Vermögensallokation

Das Vermögen sollte unter Berücksichtigung der persönlichen Vermögenssituation und individueller Anlageziele auf mehrere Vermögensklassen aufgeteilt sein (= Vermögensallokation/Asset Allocation). Eine auf diese Faktoren abgestimmte krisensichere Vermögensstruktur kann aus folgenden Vermögenskategorien bestehen:

  • Cashbestand, festverzinsliche Anleihen, Rentenfonds
  • Aktien, Aktienfonds
  • Edelmetalle - Immobilien

Vermögensklassen und ihre Eigenschaften

  Liquide Nicht/wenig liquide
Geldvermögen Bargeld und Termingelder
Anleihen/Obligationen/Renten
Gold/Edelmetalle
Lebensversicherungen
Rentenansprüche
Sachvermögen Aktien
Gold/Edelmetalle
Immobilien

 

Aktien

Aktien verbriefen einen Anteil am realen Vermögen eines Unternehmens und zählen daher zum Sachvermögen. Als Aktionär tragen Sie einen Teil des unternehmerischen Risikos, partizipieren aber auf der anderen Seite auch am Wachstum und an den Gewinnen des Unternehmens. Aktienkurse können starken Schwankungen unterliegen. Sie sollten sich daher vor der Aktienanlage bewusst machen, dass Sie diese Schwankungen aushalten. Regel: Investieren Sie immer nur Kapital, welches Sie für die nächsten fünf bis zehn Jahre nicht benötigen!

Am Gewinn des Unternehmens werden Sie in zweifacher Hinsicht beteiligt. Zum einen in Form von Dividenden, wenn das Unternehmen einen Teil des Jahresgewinns an die Aktionäre ausschüttet. Zum anderen in Form von Kursgewinnen. Dividenden stellen stetige jährliche Erträge dar. Es kann in Krisenzeiten passieren, dass ein Unternehmen die Gewinn­aus­schüt­tung kürzt oder gar aussetzt. Künftige Dividendenrenditen können über oder unter den aktuellen Dividenden liegen.

 

Gold

Gold gehört zur Kategorie Sachvermögen. Im Falle einer Krise kann es als Zahlungs- und Wertaufbewahrungsmittel dienen. Wir betrachten es nicht als Spekulationsobjekt, sondern ausdrücklich als Langfristanlage und Krisenvorsorge. Gold kann in seinem Preis wie jeder andere Rohstoff im Zeitverlauf schwanken. Im Gegensatz zu den Anlageklassen Aktien, Anleihen, fremd vermietete Immobilien sowie Tages- und Festgeld, wirft Gold keine laufenden Erträge ab.

 

Festverzinsliche Wertpapiere (Anleihen, Renten)

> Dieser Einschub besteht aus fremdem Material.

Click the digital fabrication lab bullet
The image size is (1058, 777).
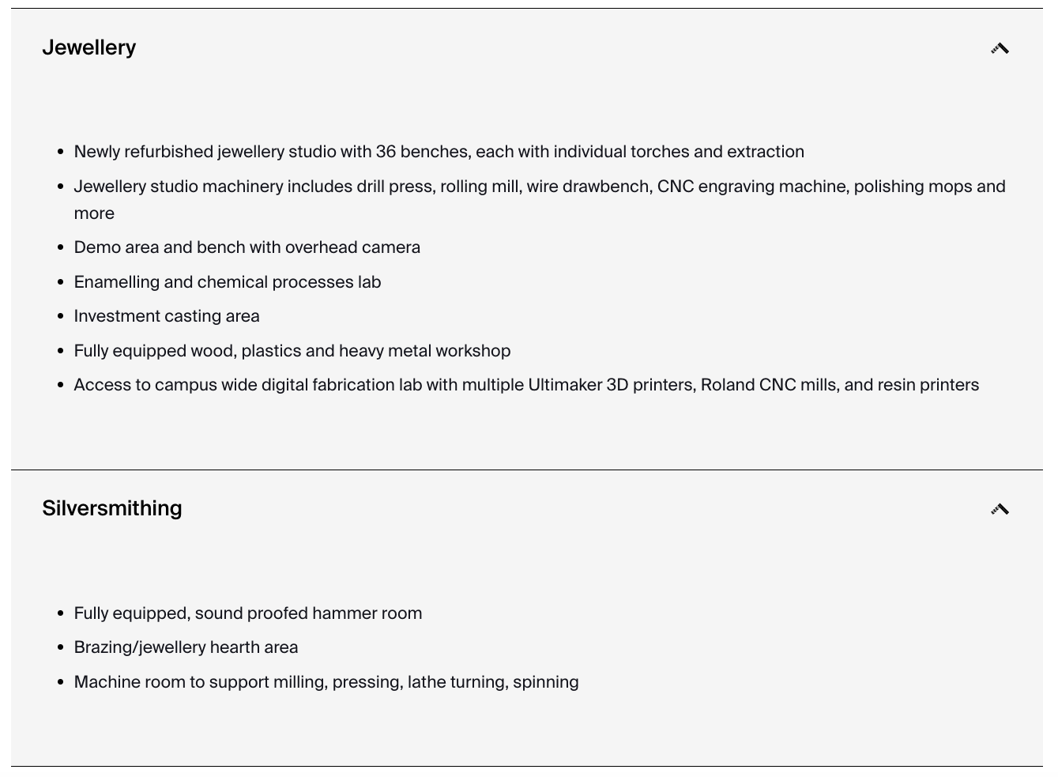coord(527,385)
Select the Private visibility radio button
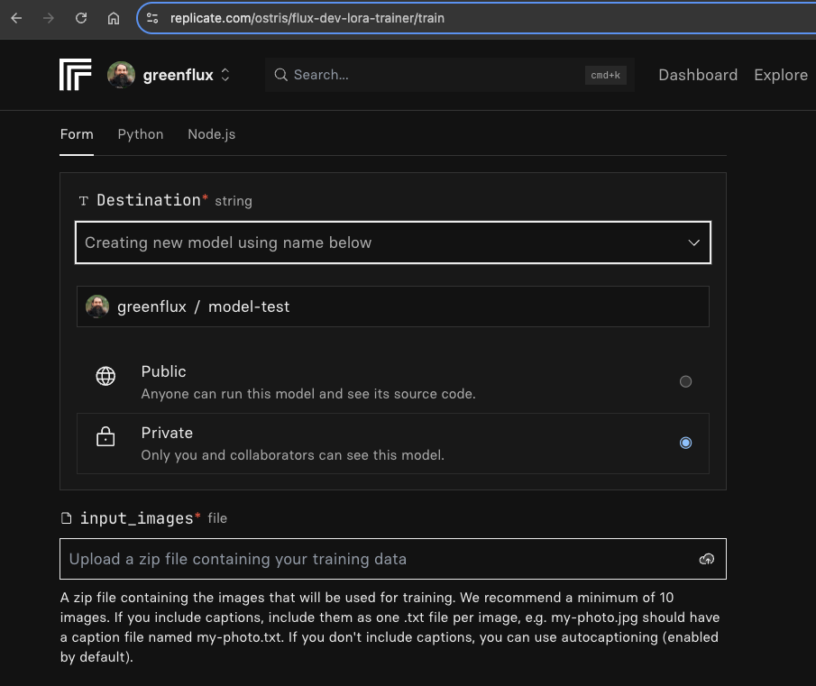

Festverzinsliche Wertpapiere gehören zur Kategorie Geldvermögen und garantieren für die Dauer der Laufzeit feste Zinszahlungen. Diese Zinszahlungen sowie die Rückzahlung des eingesetzten Kapitals können bei Zahlungsunfähigkeit des Schuldners allerdings ausfallen. Das Ausfallrisiko ist im Regelfall bei einzelnen Unternehmen höher als bei Staaten. Daher sind auch in der Regel die Risikoprämien in Form von höheren Renditen bei Unternehmensanleihen höher als bei Staatsanleihen.

Da die Renditen und Kurse der Anleihen eng an das schwankende Marktzinsniveau gekoppelt sind, können auch Kurse und Renditen von Festzinsanleihen im Zeitablauf schwanken. Dabei gilt: steigen die Zinsen, dann fallen die Anleihenkurse. Fallen die Zinsen, dann steigen die Kurse der Anleihen. Anleihen sind Zahlungsversprechen und zählen zum Geldvermögen. Sie sind daher nicht vor Inflation oder Währungsreformen geschützt.